Boom for Bitcoin! Wall Street veteran attacks Powell over inflation risks

Bitcoin could continue to maintain its role as a global safe-haven hedge. Now a Wall Street veteran has criticised Jerome Powell and his pro-inflation policies in an opinion piece.

The benchmark cryptocurrency could rise as Andrew Parlin, founder/chief investment officer at Washington Peak Investment Advisors in New Jersey, warns that the Federal Reserve chairman wants to keep Bitcoin Lifestyle app inflation near the central bank’s preferred 2 percent target.

That becomes more difficult as Powell vows to keep interest rates near zero and continue buying $1.4 trillion a year in government and corporate debt through 2024.

“If this policy stance seems inconsistent, it’s because it is,” Parlin comments.

Are we in for a modest hyperinflation?

The investment adviser calls Powell’s extended dovish outlook a completely asymmetric monetary policy experiment. For him, the Fed’s loose policy could cause incalculable losses through “entrenched inflation” the likes of which the US has not seen in decades.

“Given inflated asset prices, the ensuing collapse would likely be unusually severe and protracted,” Parlin says.

The financial veteran argues that Powell’s blithe dismissal of inflation risks stems from lower consumer prices since the 2008 collapse.

He found the fractal irrelevant when applied to post-pandemic conditions – especially given the US government’s increased stimulus packages over the past 12 months, which are about five times the fiscal spending indicative of the 2008-2009 recession.

“Common sense points to the risk of a huge surge in inflation well above the Fed’s 2.4 per cent projection for 2021,” Parlin said.

Bitcoin…

… surged more than 1,500 percent from its March 2020 low of $3,858.

Investors flocked to the cryptocurrency – believing it would serve as an insurance asset against rising consumer price indices. The narrative was simple: bitcoin has a finite supply cap of 21 million tokens, while the US dollar, a global store of value, has an infinite supply.

A gold-like scarcity makes Bitcoin (to buy Bitcoin at eToro guide) an alternative hedge.

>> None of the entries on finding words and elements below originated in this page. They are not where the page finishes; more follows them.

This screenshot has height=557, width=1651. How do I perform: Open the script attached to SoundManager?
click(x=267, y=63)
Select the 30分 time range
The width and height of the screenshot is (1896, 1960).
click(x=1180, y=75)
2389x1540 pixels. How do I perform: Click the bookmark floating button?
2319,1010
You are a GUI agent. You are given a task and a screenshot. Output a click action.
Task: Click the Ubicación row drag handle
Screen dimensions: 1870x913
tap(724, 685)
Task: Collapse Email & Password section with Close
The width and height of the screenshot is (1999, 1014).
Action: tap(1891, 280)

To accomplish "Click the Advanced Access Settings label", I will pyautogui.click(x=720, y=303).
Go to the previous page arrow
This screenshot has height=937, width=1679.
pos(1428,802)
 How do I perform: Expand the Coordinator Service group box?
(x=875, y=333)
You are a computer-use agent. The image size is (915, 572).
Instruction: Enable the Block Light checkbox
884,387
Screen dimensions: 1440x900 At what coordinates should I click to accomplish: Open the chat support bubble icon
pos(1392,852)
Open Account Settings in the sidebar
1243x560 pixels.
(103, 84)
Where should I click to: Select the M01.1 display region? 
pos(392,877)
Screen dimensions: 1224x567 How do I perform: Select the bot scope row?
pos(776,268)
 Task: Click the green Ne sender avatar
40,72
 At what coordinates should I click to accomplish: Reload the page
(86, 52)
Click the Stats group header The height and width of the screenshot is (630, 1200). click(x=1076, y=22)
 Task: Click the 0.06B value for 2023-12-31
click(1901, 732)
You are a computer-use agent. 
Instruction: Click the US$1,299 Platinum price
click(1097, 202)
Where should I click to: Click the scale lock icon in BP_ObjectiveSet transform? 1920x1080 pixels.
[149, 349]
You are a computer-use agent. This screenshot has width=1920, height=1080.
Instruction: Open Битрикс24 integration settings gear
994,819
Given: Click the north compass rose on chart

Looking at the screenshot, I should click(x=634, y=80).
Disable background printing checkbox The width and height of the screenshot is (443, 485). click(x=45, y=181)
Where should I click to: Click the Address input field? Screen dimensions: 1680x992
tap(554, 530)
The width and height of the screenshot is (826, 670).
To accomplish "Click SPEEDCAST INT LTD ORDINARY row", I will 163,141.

“In a world where there are $90 trillion worth of stocks and God knows how many trillions worth of fiat currency and so on… it’s the wrong market size, for example, compared to gold, which is worth $8 or $9 trillion,” billionaire investor Paul Tudor Jones told Yahoo Finance in an interview last year.

Bitcoin was trading just under $20,000 at the time.

The cryptocurrency rose three times into 2021, reaching a new record high of over $61,000 in mid-March. Again, Bitcoin’s growth accelerated after companies such as Tesla, MicroStrategy and Square added billions of dollars worth of BTC to their balance sheets.